Recently, I stepped away from a job I loved, a role that felt like family and part of my identity.
For this season, I felt called to put my feet back in my home and lean fully into motherhood again. While I don't regret that decision, I've had to work through the loss of identity that came with it.
Some days feel like Groundhog Day all over again, dishes, laundry, chauffer Mom, dinner, repeat. Motherhood is the most meaningful work of my life, but it can also be surprisingly isolating if you don't intentionally fill it with people, purpose, and connection.
This morning, I sat down wondering if I had anything worth sharing. Then, I was challenged to write 10 Things I wish someone would have told me sooner.
Five Minutes later, this is what came out:
1. Boundaries are your friend. Walls are protection not connection. Boundaries teach others how to treat you and love you. The hardest part will be learning to stand firmly behind them, but peace will follow, resentments and anger learn to fall away. You will find self respect again.
2. My voice is the most powerful tool in my box. Stop letting others squelch it. Stop appeasing others at the cost of self erasure.
3. Let go & try new things. I will find I'm good at so many things, which will only lead me to growing in confidence and have more fun...live the life you were meant to have all along.

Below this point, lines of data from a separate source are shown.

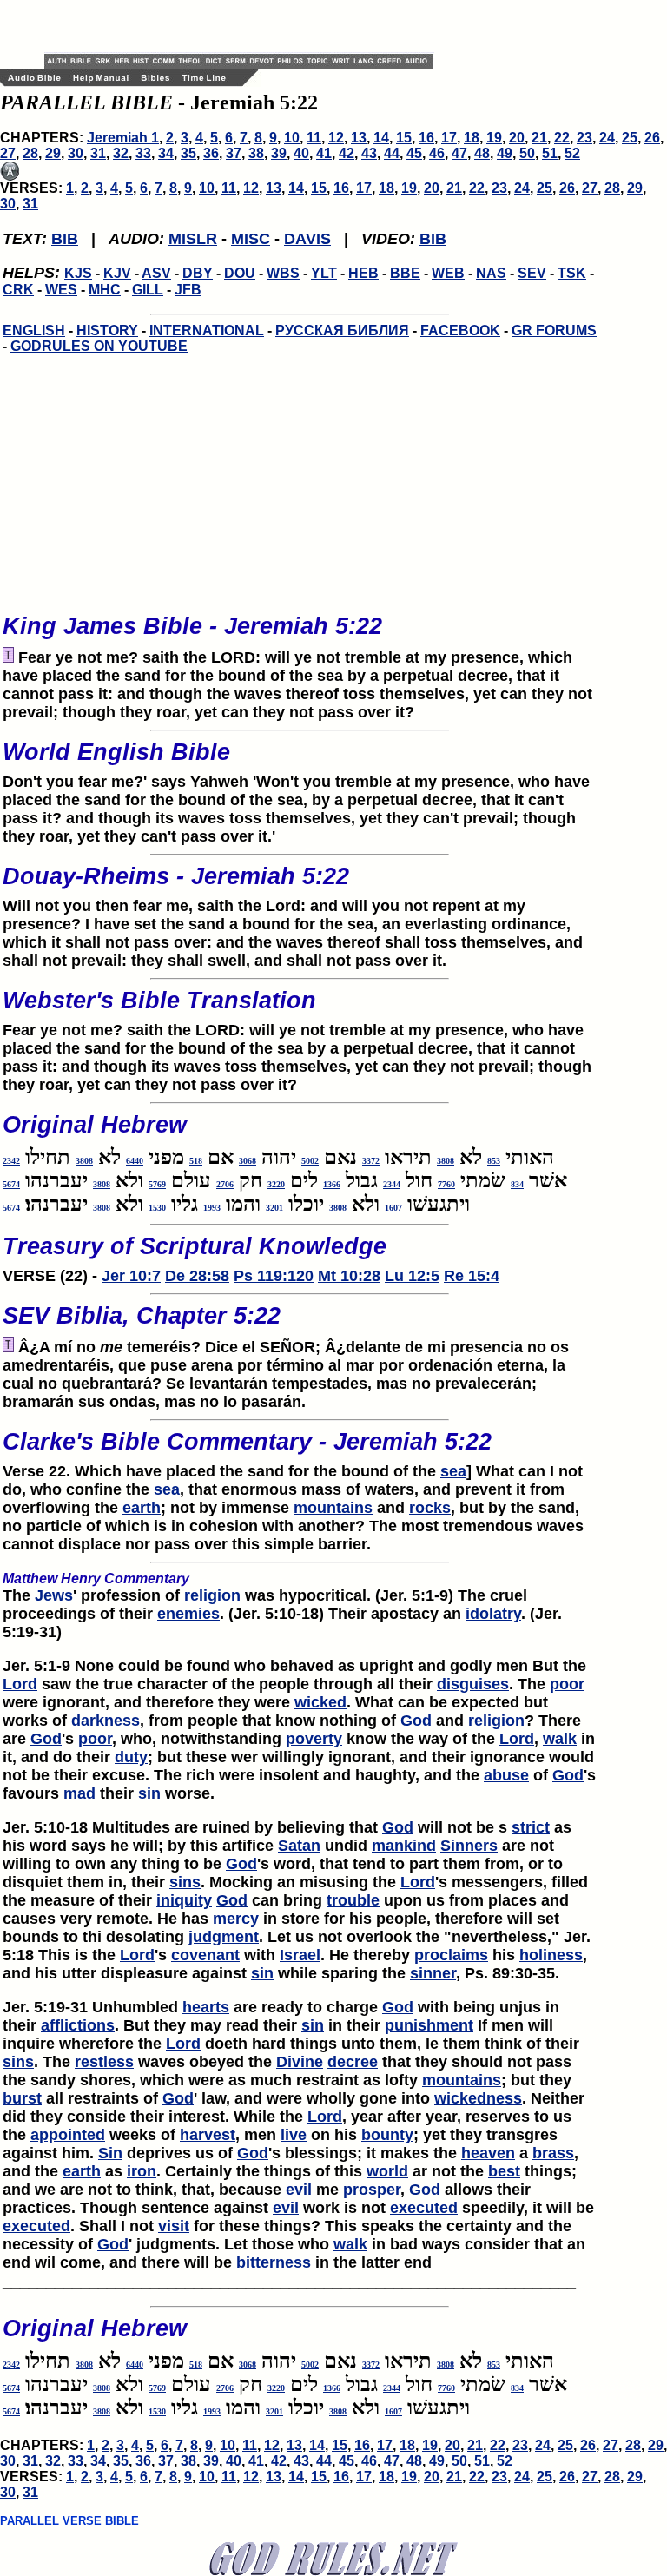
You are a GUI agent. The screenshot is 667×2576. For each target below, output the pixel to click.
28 (30, 153)
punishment (429, 2025)
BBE (405, 273)
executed (424, 2207)
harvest (207, 2134)
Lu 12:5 (412, 1276)
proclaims (451, 1955)
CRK (18, 289)
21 (539, 137)
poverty (314, 1738)
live (294, 2134)
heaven (488, 2153)
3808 (445, 1161)
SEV (532, 273)
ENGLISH (34, 330)
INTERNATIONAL (206, 330)
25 (629, 137)
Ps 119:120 (274, 1276)
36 (211, 153)
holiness (551, 1955)
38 (256, 153)
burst (22, 2098)
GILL (147, 289)
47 (459, 153)
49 (504, 153)
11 (314, 137)
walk (560, 1738)
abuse (506, 1775)
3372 (371, 1161)
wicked (320, 1702)
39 (279, 153)
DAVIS (307, 239)
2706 (225, 1184)
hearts (205, 2007)
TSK (572, 273)
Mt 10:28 (349, 1276)
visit (173, 2226)
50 (527, 153)
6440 (134, 1161)
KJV (117, 273)
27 (8, 153)
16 (426, 137)
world (387, 2171)
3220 (276, 1184)
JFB (188, 289)
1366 (331, 1184)
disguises (473, 1684)
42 (346, 153)
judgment (223, 1936)
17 (449, 137)
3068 (247, 1161)
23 (584, 137)
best (504, 2171)
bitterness (273, 2262)
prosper (371, 2189)
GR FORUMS (554, 330)
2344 (391, 1184)
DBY (197, 273)
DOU (239, 273)
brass (553, 2153)
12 (336, 137)
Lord (20, 1684)
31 (98, 153)
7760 (446, 1184)
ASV (156, 273)
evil (299, 2189)
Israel (300, 1955)
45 (414, 153)
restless (104, 2062)
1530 (157, 1207)
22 (562, 137)
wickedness (478, 2098)
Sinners (469, 1845)
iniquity (184, 1900)
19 (494, 137)
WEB (448, 273)
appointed (67, 2134)
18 (471, 137)
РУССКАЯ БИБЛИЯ (342, 330)
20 (517, 137)
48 (482, 153)
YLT (324, 273)
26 (652, 137)
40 (301, 153)
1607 (393, 1207)
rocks (430, 1507)
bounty (387, 2134)
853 (493, 1161)
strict (531, 1827)
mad (79, 1793)
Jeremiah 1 (123, 137)
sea (453, 1471)
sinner (433, 1973)
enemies (188, 1613)
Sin (110, 2153)
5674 (11, 1184)
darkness (105, 1720)
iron (141, 2171)
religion (212, 1595)
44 (392, 153)
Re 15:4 (471, 1276)
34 (166, 153)
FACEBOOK (460, 330)
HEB (363, 273)
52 (572, 153)
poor (567, 1684)
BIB (64, 239)
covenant (205, 1955)
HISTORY (107, 330)
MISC (250, 239)
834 (517, 1184)
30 (75, 153)
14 (381, 137)
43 (369, 153)
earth (141, 1507)
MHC (105, 289)
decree (352, 2062)
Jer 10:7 (131, 1276)
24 (607, 137)
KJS (78, 273)
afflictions (78, 2025)
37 (233, 153)
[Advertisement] (247, 26)
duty (131, 1757)
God (416, 1720)
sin (149, 1793)
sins (185, 1882)
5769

6. Learning to love yourself matters. The way I talk to myself becomes the way my children learn to talk to themselves. Learning to love myself has never come naturally, but learning to love myself isn't selfish; It's one of the greatest gifts I can give my children.
Reminder to self: your children are half you and your children are so easy to love, so what does that make you?
7. Daily walks with my husband is the newest best thing that entered our marriage outside of prayer. It's uninterrupted time from kids, phones, distractions where we can share about our day, our struggles, what God is speaking us through our daily Bible reading. It's been the best way to connect.
Also adding our schedule, budget, and life chats every Saturday morning at the kitchen table has been a staple in our marriage since the kids were little. It keeps us on the same page, most of the time. We pull out our budget, calendars, and lists for important discussion after Breakfast on Saturday mornings. The kids hear us talk together, get on the same page, and sometimes work through different ideas. It's healthy for them to see communicate with each other when it's easy and difficult.
8. Healing myself is healing my kids, hopefully extending down to grandkids. Our children are our greatest legacy.
9. Community is the biggest missing piece of your life, if you don't have it. Iron sharpens iron. Community changed the trajectory of our lives. God uses His Word, but He also uses His people. Friends, mentors, and small groups have helped us see blind spots, challenged us to grow, and pointed us back to Jesus when we needed it most.
10. Intentional parenting is your biggest tool. Your job isn't to control your children. Your job is to aim them. One day your children will make their own choices. They won't follow every path you imagined, and they won't always hit the exact target you envisioned. But intentional parenting helps point the arrow.
The goal isn't perfect parenting. The goal is connection. It's being present, engaged, and intentional while they're under your roof. Then, little by little, you loosen your grip and trust God with the rest.
Parenting is a long process of guiding, releasing, and praying.